Tuesday, April 10, 2007

Benchmarking .NET: Try-Catch vs. TryParse

Inspired by Scott Hanselman article about careful exception handling I decided to investigate the price of catching cast errors. For comparison I chose a TryParse method, which was implemented by .NET 2.0 in all basic types instead of just double in version 1.1.
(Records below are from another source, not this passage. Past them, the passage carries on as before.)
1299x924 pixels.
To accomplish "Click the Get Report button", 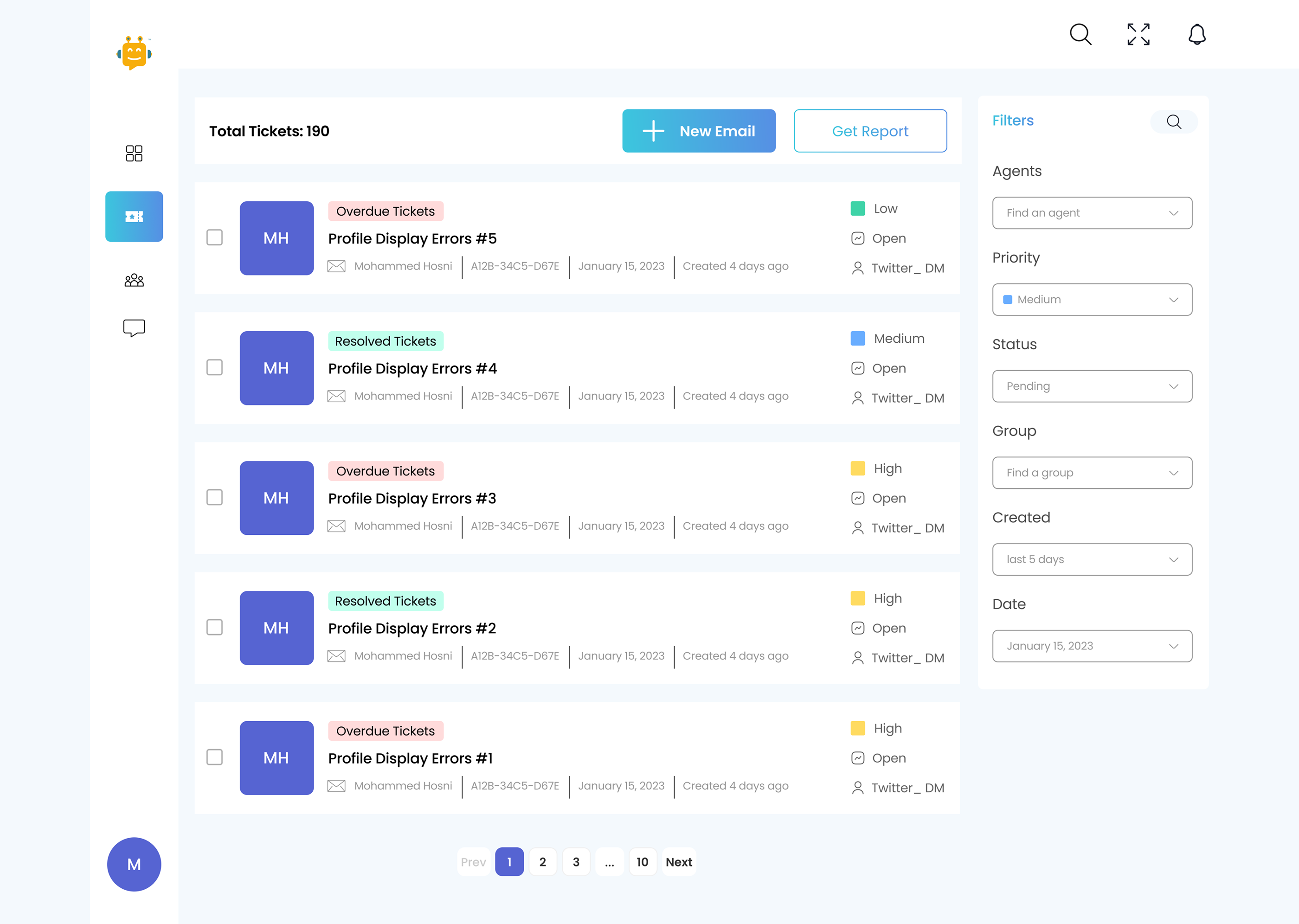I will (x=870, y=131).
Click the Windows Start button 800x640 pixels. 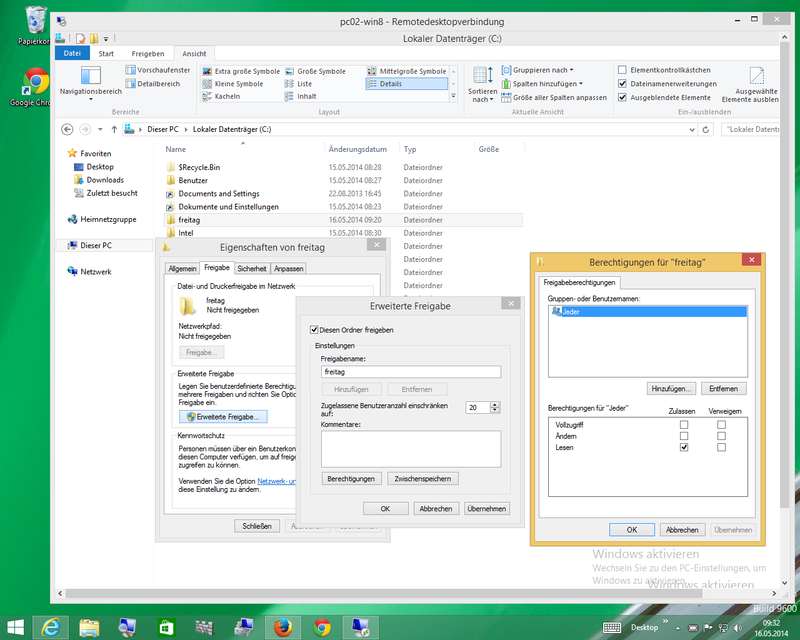click(14, 627)
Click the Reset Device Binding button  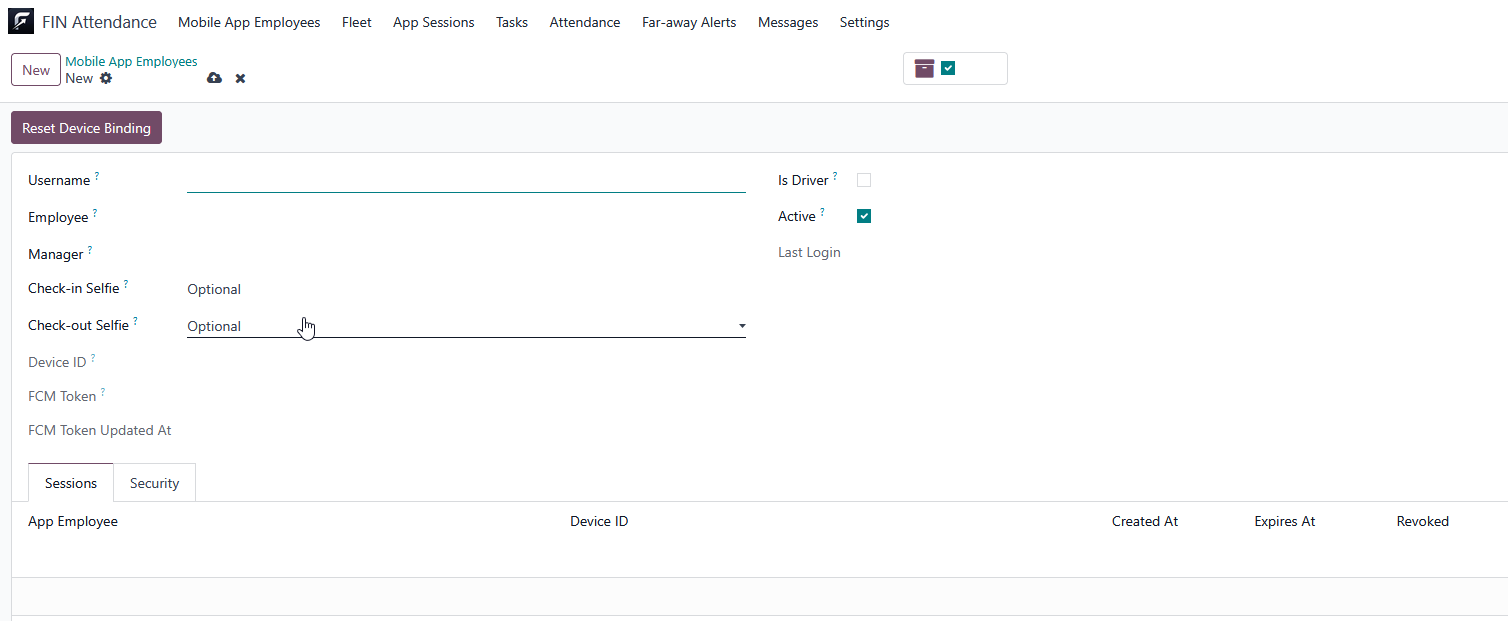[86, 128]
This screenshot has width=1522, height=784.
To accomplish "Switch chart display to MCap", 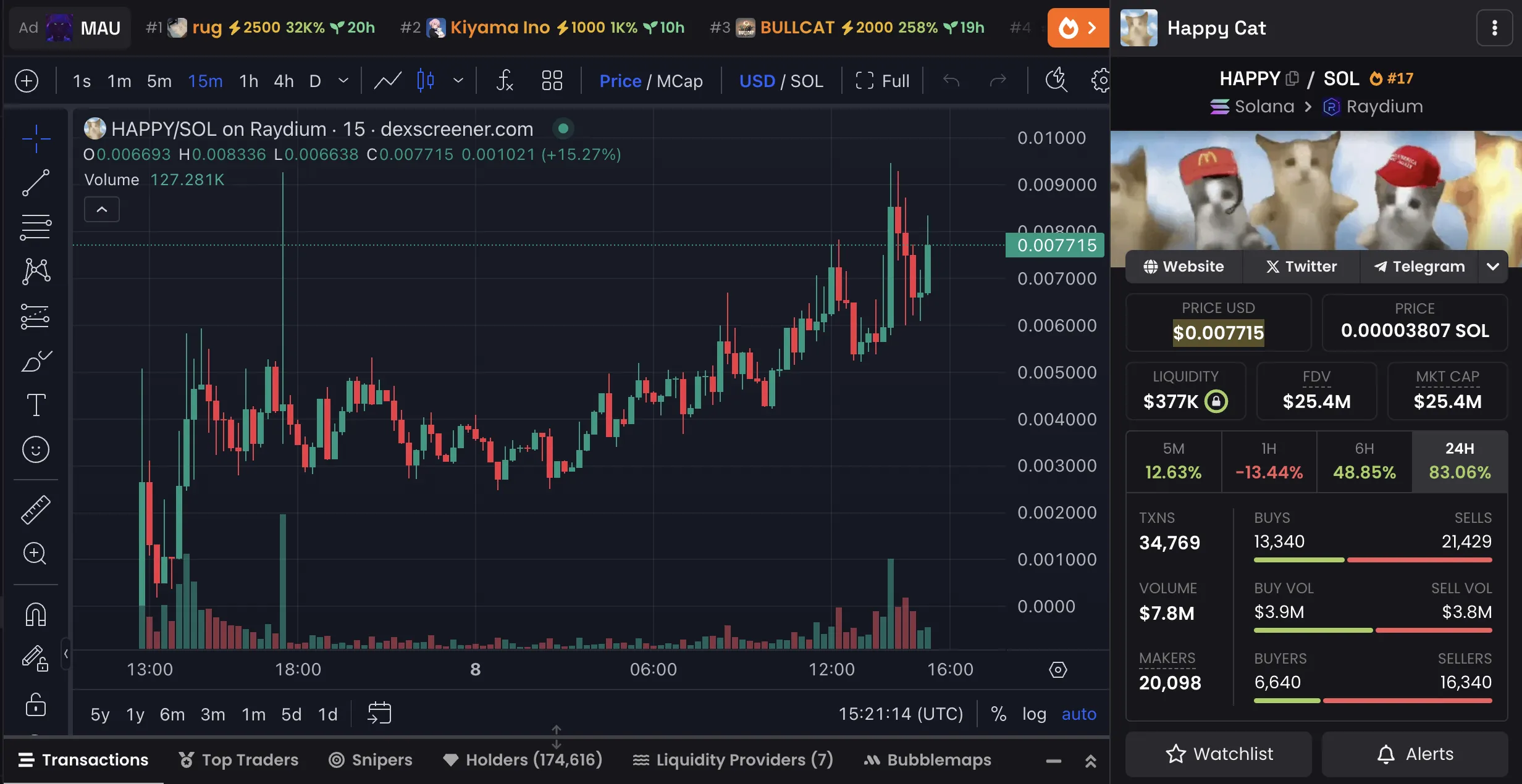I will click(x=679, y=81).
I wrote small test runner (and practiced generics and delegates along the way). The following two methods were tested:

private static void ConvertTo_Integer__TryParse(string input)
{
int result;
bool success;
success = Int32.TryParse(input, out result);
}

private static void ConvertTo_Integer__TryCatch(string input)
{
int result;
bool success;
try
{
result=Int32.Parse(input);
}
catch
{
success = false;
}
}
Successful operations at no surprise are pretty fast and equal in performance. But in the failure case the traditional try-catch handling is more pricey.

What would happen if there are more operations, like – 1000 of them? Difference is more visible:

In database-related applications a 1000 parse operations in a row are very common. While DateTime.Parse seems to be capable of better performance than Convert.ToDateTime (as latter uses Parse deep inside), the price of a try-catch eats the advantages anyway.

Those are result for Integer and DateTime parsing as a graph:

2 comments:

Anonymous said...

Yes, but after Try.Parse you have to make one additional check for the boolen var status while in the catch block you can directly write whatwver you would want to get away from the situation. Iliia

Michael Goldobin said...

Correct, but equation operation cost is insignificant comparing to the failure handling.